Çocuğunun yanında babayı döven saldırganı nasıl cezalandıracağız?

Kamuoyu ve sosyal medya, iki gündür aşağıdaki olayla çalkalanıyor:

“İki çocuğuyla birlikte okul yolunda yürüyen baba Ö.K., yanlarından hızla geçen lüks cipin sürücüsünü sözlü olarak uyardı. Tepki üzerine öfkelenen sürücü, bir süre ilerledikten sonra geri dönerek araçtan indi; çocuklarının gözü önünde baba ile kısa süreli tartıştıktan sonra boğazını tutup kendisini tokatladı.”

“Olaya ait görüntülerin sosyal medyada infial uyandırması üzerine, sürücü ve yanındaki kardeşi polis ekiplerince gözaltına alındı ve ardından hakim kararıyla tutuklanıp hapse atıldı. Olayın üzerinden iki gün geçmeden, babayı döven şahsa ait kafe kurşunlandı.”

Kamera görüntülerine yansıyan buna benzer, hatta daha şiddetli ve yer yer ölümle sonuçlananan darp ve şiddet olayları her gün yüzlerce kere yaşanıyor.

Bu olayı diğerlerinden farklı kılan ve halkı ülke çapında galeyana getiren yanı; babanın çocuklarının yanında tokatlanarak aşağılanması ve rencide edilmiş olması.

Babanın çocuğun yanında tokatlanması ve bunun videoya yansıması oldukça vahim. Ama en az bunun kadar vahim olanı; toplumun olayı yurumlayış biçimi, insanların gösterdikleri tepkiler, resmi mercilerin konuyu ele alış biçimi, saldırgan hakkında takip ettikleri süreçler ve uyguladıkları işlemler.

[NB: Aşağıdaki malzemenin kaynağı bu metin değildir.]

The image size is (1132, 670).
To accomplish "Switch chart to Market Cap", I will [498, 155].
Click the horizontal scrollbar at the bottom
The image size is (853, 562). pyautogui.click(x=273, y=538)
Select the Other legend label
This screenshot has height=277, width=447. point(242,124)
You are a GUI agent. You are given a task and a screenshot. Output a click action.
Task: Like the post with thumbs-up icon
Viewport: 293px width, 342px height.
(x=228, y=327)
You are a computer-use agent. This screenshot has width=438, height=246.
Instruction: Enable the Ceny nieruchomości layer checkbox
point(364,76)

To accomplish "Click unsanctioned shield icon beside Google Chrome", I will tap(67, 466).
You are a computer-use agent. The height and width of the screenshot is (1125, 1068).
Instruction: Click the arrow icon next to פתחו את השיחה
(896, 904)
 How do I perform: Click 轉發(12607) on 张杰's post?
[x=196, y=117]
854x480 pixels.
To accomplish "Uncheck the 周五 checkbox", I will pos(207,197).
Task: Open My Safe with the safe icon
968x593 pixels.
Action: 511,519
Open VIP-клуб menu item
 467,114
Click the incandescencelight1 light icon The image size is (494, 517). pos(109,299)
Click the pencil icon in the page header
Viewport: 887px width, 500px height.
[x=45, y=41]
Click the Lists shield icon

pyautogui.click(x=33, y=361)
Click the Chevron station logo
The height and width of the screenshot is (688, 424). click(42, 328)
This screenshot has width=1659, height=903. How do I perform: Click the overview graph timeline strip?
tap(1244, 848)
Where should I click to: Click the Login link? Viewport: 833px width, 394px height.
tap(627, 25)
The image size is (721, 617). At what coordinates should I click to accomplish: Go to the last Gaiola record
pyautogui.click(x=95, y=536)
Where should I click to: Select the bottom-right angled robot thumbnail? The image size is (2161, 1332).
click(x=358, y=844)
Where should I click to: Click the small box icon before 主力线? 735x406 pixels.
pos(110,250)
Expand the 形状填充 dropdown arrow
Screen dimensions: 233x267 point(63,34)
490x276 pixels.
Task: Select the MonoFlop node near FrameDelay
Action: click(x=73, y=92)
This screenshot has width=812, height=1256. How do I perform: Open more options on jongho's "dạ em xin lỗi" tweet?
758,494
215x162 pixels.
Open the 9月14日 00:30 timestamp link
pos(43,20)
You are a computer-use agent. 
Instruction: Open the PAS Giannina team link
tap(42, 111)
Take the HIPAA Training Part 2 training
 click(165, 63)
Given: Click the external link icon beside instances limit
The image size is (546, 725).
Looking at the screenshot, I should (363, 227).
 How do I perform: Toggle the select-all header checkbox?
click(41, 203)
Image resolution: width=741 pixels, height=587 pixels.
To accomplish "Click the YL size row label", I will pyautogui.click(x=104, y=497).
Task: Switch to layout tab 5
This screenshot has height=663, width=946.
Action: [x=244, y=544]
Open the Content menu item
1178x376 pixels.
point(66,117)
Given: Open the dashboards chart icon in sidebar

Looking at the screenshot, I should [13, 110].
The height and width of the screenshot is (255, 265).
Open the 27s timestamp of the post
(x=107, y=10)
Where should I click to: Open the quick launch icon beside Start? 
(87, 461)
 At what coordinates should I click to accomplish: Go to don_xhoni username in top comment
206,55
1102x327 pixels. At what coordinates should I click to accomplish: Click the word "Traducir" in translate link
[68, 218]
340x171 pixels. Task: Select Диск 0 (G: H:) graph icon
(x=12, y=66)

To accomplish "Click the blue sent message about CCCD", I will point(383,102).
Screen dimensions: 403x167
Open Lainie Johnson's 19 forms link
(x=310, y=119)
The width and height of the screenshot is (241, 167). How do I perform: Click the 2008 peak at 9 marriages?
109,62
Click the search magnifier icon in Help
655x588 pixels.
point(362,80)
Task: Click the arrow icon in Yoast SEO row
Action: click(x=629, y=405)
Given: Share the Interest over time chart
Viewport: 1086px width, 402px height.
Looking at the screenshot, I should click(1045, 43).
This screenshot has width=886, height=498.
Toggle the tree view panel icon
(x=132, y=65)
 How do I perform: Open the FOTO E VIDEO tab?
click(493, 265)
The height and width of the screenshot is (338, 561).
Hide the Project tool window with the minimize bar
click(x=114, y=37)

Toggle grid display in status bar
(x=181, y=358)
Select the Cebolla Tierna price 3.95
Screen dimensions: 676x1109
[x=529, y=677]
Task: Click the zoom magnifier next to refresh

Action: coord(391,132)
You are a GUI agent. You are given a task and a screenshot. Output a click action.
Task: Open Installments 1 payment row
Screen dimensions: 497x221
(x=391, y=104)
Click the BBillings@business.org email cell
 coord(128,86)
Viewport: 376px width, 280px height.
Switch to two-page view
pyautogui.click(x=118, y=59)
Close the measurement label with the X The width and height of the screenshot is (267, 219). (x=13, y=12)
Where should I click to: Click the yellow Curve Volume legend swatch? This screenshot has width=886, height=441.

Saldırgan, dürtü ve öfke kontrol bozukluğuna sahip, şiddete meyilli biri olabilir. Ama tepkiler genel olarak duygusal ve ölçüsüz düzeyde olsa da toplumun son tahlilde böyle durumlarda, sağduyulu ve rasyonel blr değerlendirme yapması; resmi mercilerin konuyu soğukkanlı bir biçimde ve yasaların gerektirdiği sınırlar içinde ele alması gerekir.

Oysa olayın yer aldığı sosyal medya haberlerinin altında yer alan yorumlarda konuya sağduyu ile yaklaşılmasını, sorunun yetkili mercilerin sorumluluğu ve gözetimi altında çözülmesini ve yasal sınırlar içinde hareket edilmesini ifade eden neredeyse tek bir yorum yok. Aşırı rövanşist, hınç dolu ve yer yer saldırganın “linç edilmesine davetiye çıkaran” söylemlerden geçilmiyor.

Peki bu niye böyle?

Halkın, yasal süreçlerin gereği gibi işleyeceğine ve adaletin yerini bulacağına hiç bir güveni kalmamış da ondan. Hemen herkes, tutuklanmış olsa da, saldırganın kısa süre sonra serbest kalacağını ve yaptığının yanına kâr kalacağını yorumlarında vurguluyor.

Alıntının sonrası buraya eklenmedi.